In the past decade, magnetic nanoparticles have been studied for their biomedical applications  such as cellular therapy [2, 3], drug delivery [4, 5], hyperthermia, and magnetic resonance imaging (MRI) [6, 7]. While one can find a comprehensive discussion on critical factors for interaction of nanoparticles with living cell and proteins in reviews by Rauch et al.  and Mahmoudi et al. , it could be summarized that nanoparticles must have biocompatibility and interactive functions at the surface to allow their use in biomedical applications [10, 11]. Both organic and inorganic coatings have been used for surface modification of magnetic nanoparticles [10, 12]. Polyethylene glycol (PEG) and polyvinyl alcohol (PVA) are mainly used for polymeric surface modification [13, 14]. Silica and gold are the most common inorganic molecules used to modify the surfaces of magnetic nanoparticles [10, 13]. A silica layer provides a rich surface of silanol groups that react easily with alcohols and silane coupling agents [15, 16]. However, of the available surface modifiers, gold shows great potentials for biomedical applications . Gold not only confers stability to nanoparticles in oxidative solutions but also aids binding of various biological ligands through gold-thiol and gold-amine chemistry [17, 18]. Moreover, Au coating provides plasmonic properties which might be useful for some optical applications [19–21]. In spite of the aforementioned advantages of Fe3O4 @ Au nanoparticles, they are used to a lesser extent than bare gold or magnetic nanoparticles, primarily due to the difficulty of core/shell nanoparticles synthesis procedure . Nevertheless, core/shell nanoparticles have found their own applications among the works of literature.

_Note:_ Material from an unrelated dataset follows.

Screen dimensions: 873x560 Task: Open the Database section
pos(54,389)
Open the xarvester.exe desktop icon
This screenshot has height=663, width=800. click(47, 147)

Tamer and coworkers  used core/shell Fe3O4-Au nanoparticles for two different bioassays: fructose measurement based on boronic acid-activated magnetic nanoparticles and immunomagnetic separation of E. coli. Their experiment validated the use of magnetic/gold core/shell nanoparticles for the detection of biological molecules and for magnetic bioseparation. Moreover, Xie and coworkers  showed that modified Fe3O4/Au core/shell nanoparticles with Ni2+-nitrilotriacetic acid may be used for rapid, efficient, and specific enrichment and separation of His-Tag fusion proteins directly from mixture of cell lysis. More recently, Cui et al.  made orientally bioconjugated core/shell Fe3O4 @ Au magnetic through covalent attachment of anti-CD3 monoclonal antibody. They further used this bioconjugation technique for cell separation, demonstrating a separation efficiency of 98.4% of CD3+ T cells from whole splenocytes.
In this study, we investigated the production of chymotrypsin-Fe3O4 @ Au core/shell bioconjugates and characterized their biocatalytic activity. Bioconjugates and synthesized nanoparticles were further characterized by UV-visible spectroscopy, transmission electron microscopy (TEM), and X-ray diffraction (XRD). Additionally, secondary and tertiary structures of the chymotrypsin protein were investigated qualitatively by FTIR and fluorescence spectroscopy, respectively, revealing a mostly unaltered structure for the immobilized enzyme. However, casein activity test showed a thirty percent decrease in biocatalytic activity of the immobilized enzyme compared to unbound enzyme.
2. Materials and Methods
All chemicals were obtained from commercial sources and used as received. FeCl3·6H2O, FeSO4·5H2O, sodium hydroxide, Triton X-100 (TX-100), sodium citrate, trichloroacetic acid (TCA), and casein were purchased from Merck, Germany. Hydrogen tetrachloroaurate hydrate and bovine α-chymotrypsin (E.C. 220.127.116.11) were purchased from Sigma-Aldrich. Milli-Q water (Millipore) was used throughout. Aqua regia solution (1 : 3 nitric acid/hydrochloric acids) was applied to clean all glassware used in nanoparticles synthesis.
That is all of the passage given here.